Actividades —
A – Resume el texto en dos oraciones.
B – Contesta estas preguntas a partir del texto:
(i) ¿Qué actor interpretó al papa ficticio en la película "Las sandalias del pescador"?
(ii) Según el texto, ¿qué vendía ese papa imaginario para alimentar a China?
(iii) ¿Qué medio de transporte usaba Francisco I a diario para llegar a sus oficinas?

Texto —
'''

Francisco I y la jerarquía vaticana
La gestión pontifical de Jorge Mario Bergolio, quien se desempeña ante el mundo como el papa Francisco I, se torna cada vez más interesante. Debe tener preocupados a muchos católicos que no se esperaban la apertura que ha mostrado hasta hoy sobre algunos asuntos. A otros les parecerá que su selección al más alto cargo de la Iglesia Católica le hace algo de justicia a la misión de la institución tras décadas de indiferencia oficial frente a los asuntos más retadores de la época.
No se trata de que el sacerdote jesuita italo-argentino haya tomado decisiones heroicas, similares a las de aquel prelado ficticio que en medio de la llamada Guerra Fría interpretara Anthony Quinn hace más o menos medio siglo en la película “Las sandalias del pescador”. El film, que se basó en la novela homónima escrita por el australiano Morris West, proponía atrevidamente virar patas arriba una institución que en aquella década había dejado atrás el compromiso con su transformación que protagonizara Angelo Roncalli (Juan XXIII) convocando al Segundo Concilio Vaticano, y cuya jerarquía se había afincado en el burocratismo descolorido de su sucesor Giovanni Montini (Pablo VI). En el largometraje el papa imaginario, Kiril Pavlovich Lakota, le ponía fin a la posibilidad de un conflicto armado entre una hambrienta China comunista y una temerosa Unión Soviética al vender el valioso tesoro artístico de la Iglesia Católica para alimentar a la primera. Dejando atrás las caricaturas y los lugares comunes de la época que se repetían en la trama, de aquel modo Morris West y los realizadores de la película lograban atender los sueños de millones de seguidores católicos, sobre todo provenientes de los países latinoamericanos, en los que una nueva teología comenzaba a desarrollarse. Se vivía un ambiente en el que parecía echar raíz el convencimiento de que solo rechazando la riqueza y abrazando la solidaridad con los menos afortunados era como el catolicismo estaba llamado a asumir su cristianismo.
Jorge Mario Bergolio no ha amenazado a la curia con tal medida, ni tampoco se ha identificado con la Teología de la Liberación, pero en sus primeros tiempos ha mostrado cierta valentía e igual sensibilidad a la hora de expresarse sobre algunos temas. Sus expresiones deben haber generado sorpresa e inseguridad en las filas católicas, específicamente en aquellos que en los últimos treinta años se han sentido a gusto con el liderato de la vetusta institución. Igualmente, determinaciones más bien inocuas como las de no dormir en el palacio que usualmente habita quien reine en la Iglesia, habrán supuesto para muchos de sus colegas incómodos baños de agua fría, como lo debía haber sido para otros funcionarios más pretensiosos en Buenos Aires… y en Roma, la utilización que hacía del tren urbano para llegar a diario a sus oficinas.

'''

Sección de datos —
'''

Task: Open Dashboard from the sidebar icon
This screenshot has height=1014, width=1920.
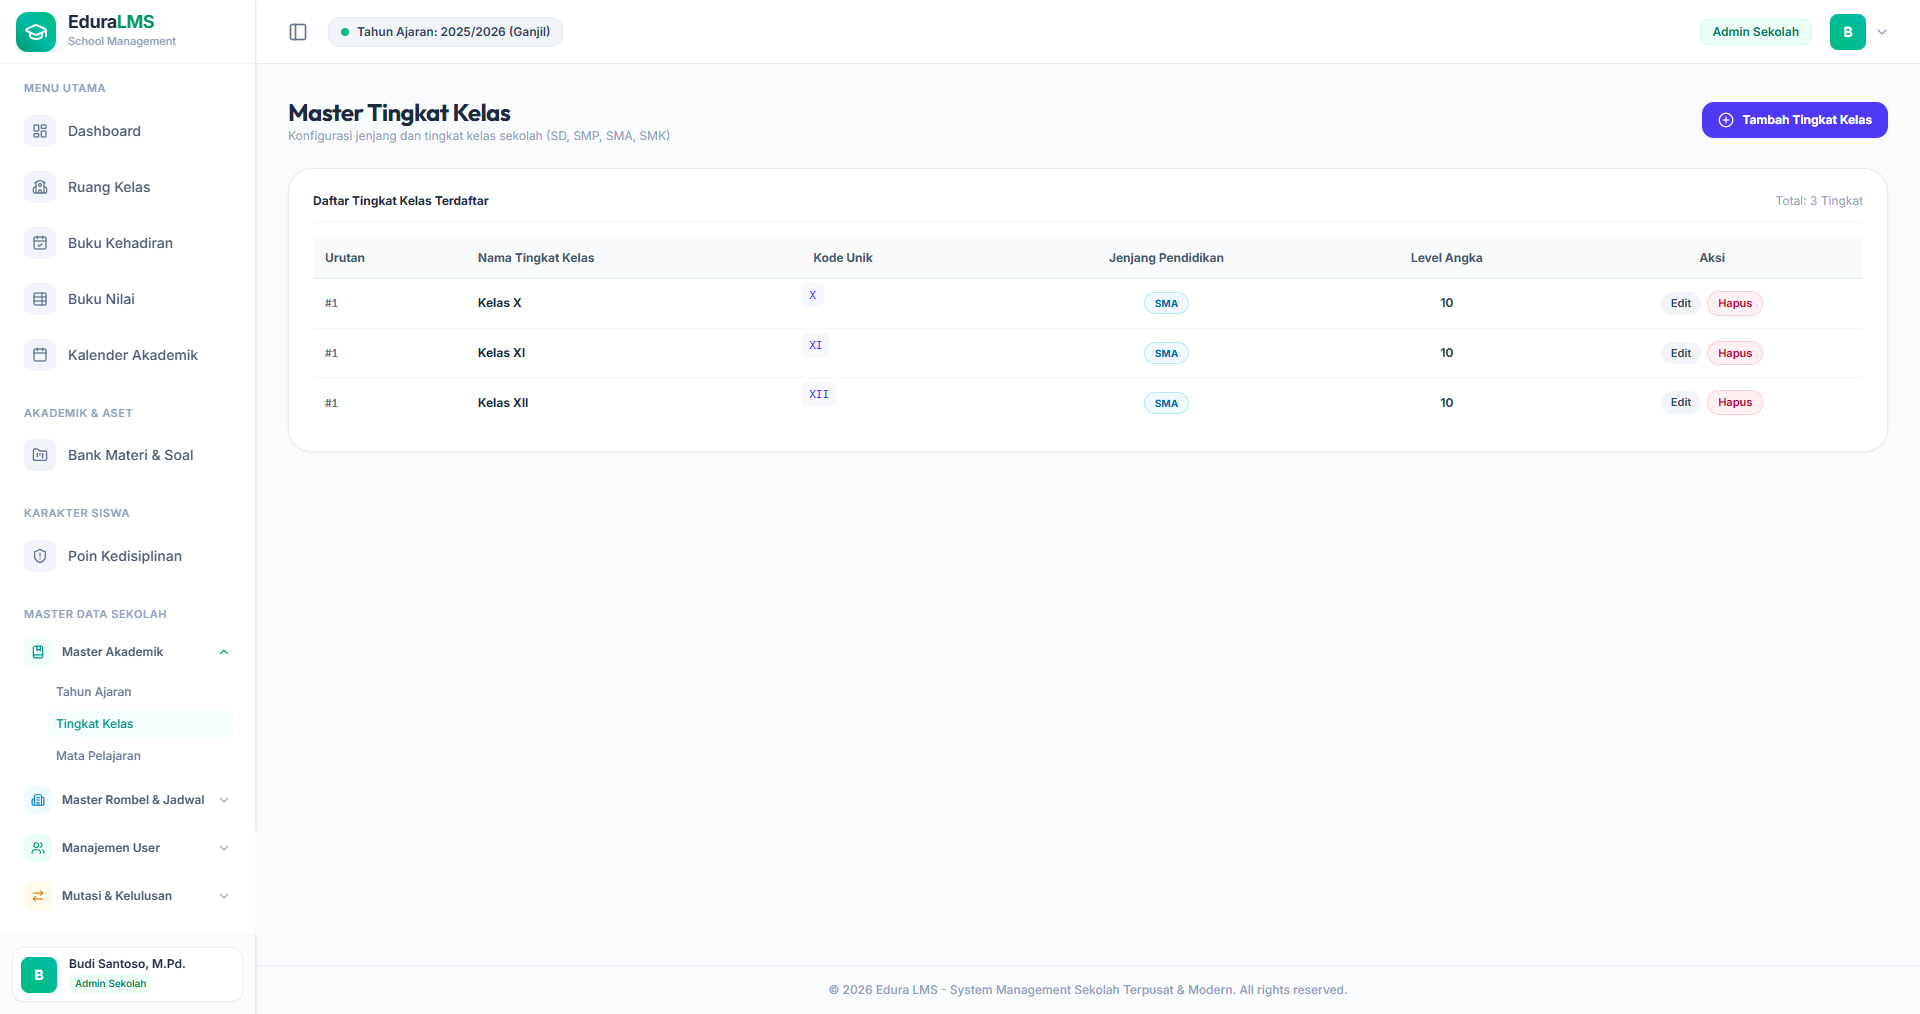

'''

Respuestas —
A – La gestión del papa Francisco I resulta cada vez más interesante por la apertura que ha mostrado sobre algunos asuntos, algo que puede preocupar a muchos católicos y que a otros les parecerá una forma de hacer justicia a la misión de la Iglesia. Aunque no ha tomado decisiones heroicas como las del papa ficticio de "Las sandalias del pescador" ni se ha identificado con la Teología de la Liberación, ha mostrado valentía y sensibilidad al expresarse y ha optado por gestos como no dormir en el palacio que suele habitar quien reina en la Iglesia.

B –
(i) Anthony Quinn.
(ii) El valioso tesoro artístico de la Iglesia Católica.
(iii) El tren urbano.